JORGE AMADO E DIAS GOMES – DUAS GRANDES SAUDADES!

GERALDO PEREIRA -

Na Academia Brasileira de Letras, tento obter uma fotocópia dos discursos de Jorge Amado, recepcionando a chegada à Casa de Machado de Assis, do seu conterrâneo Dias Gomes.

Encontro Nelson Pereira do Santos, o grande cineasta, agora, Imortal membro da Academia, em companhia de uma moça vistosa, muito simpática, digo-lhe o que lá fui fazer. Nelson me apresenta sua filha, pergunto-lhe, bem baixinho, no pé de ouvido: “É filha de Laurita?” Ele diz que sim.

Com Laurita, trabalhamos na ABDE – Associação Brasileira de Escritores, a ativa entidade dos intelectuais brasileiro, isso no início da década de 50. A ABDE, era sediada na rua Conselheiro Crispiniano, num apartamento pertencente a Caio Prado Júnior, que não lhe cobrava nada de Aluguel.

Muito educado, no outro dia, Nelson mandou-me um exemplar, encadernado, com esses discursos e outros também. Presenteia-me com os discursos de Jorge Amado e Dias Gomes, pronunciados na Academia Brasileira de Letras, quando da posse do grande novelista brasileiro, desaparecido tragicamente, num acidente de automóvel ocorrida na capital paulista, em 18/05/1999, na Av. Nove de julho. Alfredo de Freitas Dias Gomes, tinha 76 anos.

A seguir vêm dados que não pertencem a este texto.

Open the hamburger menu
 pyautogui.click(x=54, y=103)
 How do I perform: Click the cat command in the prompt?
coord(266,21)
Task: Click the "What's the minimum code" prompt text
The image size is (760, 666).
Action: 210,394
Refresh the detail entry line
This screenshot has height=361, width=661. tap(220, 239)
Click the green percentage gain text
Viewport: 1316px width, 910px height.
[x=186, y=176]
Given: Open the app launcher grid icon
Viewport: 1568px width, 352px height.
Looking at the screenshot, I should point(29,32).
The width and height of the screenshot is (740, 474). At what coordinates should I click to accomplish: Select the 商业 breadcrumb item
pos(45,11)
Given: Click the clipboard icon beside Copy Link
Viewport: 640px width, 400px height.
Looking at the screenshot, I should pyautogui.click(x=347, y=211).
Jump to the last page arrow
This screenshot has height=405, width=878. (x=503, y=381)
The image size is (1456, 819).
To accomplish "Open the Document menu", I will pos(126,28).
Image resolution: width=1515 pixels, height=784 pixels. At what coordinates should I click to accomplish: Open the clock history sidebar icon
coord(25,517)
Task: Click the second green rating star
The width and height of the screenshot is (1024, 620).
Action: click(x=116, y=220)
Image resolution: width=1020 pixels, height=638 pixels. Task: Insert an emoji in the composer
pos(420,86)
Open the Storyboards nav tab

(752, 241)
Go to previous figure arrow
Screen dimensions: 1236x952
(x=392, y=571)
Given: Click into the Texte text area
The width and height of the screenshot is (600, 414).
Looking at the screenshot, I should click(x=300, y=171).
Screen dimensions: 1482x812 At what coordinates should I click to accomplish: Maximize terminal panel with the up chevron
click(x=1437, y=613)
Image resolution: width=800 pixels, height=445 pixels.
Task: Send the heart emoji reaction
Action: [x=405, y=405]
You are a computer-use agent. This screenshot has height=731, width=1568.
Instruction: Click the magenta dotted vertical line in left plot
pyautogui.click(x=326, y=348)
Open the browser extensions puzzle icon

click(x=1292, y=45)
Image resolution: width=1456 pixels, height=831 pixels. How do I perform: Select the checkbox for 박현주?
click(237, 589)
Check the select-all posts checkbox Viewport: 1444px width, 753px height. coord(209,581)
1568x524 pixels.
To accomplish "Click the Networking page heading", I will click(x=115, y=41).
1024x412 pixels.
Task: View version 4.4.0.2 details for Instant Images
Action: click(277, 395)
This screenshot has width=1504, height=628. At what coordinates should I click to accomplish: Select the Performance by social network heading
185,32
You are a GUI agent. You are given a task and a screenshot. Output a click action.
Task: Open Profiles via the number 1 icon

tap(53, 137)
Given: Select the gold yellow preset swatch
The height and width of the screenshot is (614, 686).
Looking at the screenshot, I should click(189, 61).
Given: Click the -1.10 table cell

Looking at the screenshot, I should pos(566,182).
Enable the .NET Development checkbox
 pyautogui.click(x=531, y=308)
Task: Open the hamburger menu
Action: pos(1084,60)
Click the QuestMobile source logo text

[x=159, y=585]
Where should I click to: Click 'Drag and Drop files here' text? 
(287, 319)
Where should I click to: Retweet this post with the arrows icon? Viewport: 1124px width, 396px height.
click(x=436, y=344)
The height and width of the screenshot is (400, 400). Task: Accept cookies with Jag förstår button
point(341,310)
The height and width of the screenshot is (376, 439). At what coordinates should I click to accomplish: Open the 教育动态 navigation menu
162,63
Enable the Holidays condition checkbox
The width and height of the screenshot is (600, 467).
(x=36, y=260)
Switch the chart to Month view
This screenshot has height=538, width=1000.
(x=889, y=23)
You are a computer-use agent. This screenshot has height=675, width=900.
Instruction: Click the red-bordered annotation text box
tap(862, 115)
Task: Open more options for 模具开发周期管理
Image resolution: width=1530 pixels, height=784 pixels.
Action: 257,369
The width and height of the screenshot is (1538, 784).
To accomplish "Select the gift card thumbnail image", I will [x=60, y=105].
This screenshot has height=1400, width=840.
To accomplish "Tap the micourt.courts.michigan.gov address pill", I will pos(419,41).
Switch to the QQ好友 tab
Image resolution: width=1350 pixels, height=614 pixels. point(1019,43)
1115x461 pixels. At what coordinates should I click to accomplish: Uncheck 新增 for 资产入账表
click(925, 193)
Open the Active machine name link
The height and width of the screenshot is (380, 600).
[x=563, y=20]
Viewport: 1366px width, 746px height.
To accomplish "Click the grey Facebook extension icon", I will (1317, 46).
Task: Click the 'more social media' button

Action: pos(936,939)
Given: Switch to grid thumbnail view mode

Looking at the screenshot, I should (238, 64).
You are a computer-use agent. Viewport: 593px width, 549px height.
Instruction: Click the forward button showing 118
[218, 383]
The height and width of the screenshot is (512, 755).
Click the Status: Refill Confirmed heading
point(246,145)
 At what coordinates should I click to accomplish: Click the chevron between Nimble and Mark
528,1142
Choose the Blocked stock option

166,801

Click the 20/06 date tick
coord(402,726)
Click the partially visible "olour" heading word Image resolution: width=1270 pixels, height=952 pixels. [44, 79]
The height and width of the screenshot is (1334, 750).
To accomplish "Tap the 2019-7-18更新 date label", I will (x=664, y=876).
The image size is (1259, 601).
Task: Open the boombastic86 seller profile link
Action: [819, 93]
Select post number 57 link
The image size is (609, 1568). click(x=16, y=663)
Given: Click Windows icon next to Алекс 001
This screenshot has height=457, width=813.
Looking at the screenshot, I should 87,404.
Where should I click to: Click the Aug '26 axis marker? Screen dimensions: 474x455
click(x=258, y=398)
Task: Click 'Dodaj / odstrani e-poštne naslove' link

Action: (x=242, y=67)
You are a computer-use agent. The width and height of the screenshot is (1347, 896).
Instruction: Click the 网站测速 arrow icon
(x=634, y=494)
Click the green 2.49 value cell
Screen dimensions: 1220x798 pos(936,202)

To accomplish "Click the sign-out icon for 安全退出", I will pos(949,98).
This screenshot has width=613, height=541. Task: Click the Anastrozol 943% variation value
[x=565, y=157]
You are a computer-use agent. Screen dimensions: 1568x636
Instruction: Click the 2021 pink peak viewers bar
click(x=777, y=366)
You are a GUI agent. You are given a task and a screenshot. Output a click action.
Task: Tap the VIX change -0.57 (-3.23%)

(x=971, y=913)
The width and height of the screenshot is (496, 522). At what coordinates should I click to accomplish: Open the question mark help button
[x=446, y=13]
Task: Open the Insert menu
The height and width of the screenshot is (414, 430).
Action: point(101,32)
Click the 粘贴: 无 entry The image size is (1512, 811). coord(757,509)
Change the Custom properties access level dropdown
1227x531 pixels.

Jorge Amado e Dias Gomes (reprodução/Google)
Dias Gomes foi empossado na casa de Machado de Assim, em 16 de julho de 1991, Jorge Amado lhe deu as boas-vindas. Os discursos de Jorge e Dias Gomes me fizeram retornar ao passado. Conheci ambos, dois grandes intelectuais. Dois grandes brasileiros. Ambos conterrâneos de Castro Alves, Rui Barbosa, João Mangabeira, Anísio Teixeira e Carlos Marighela.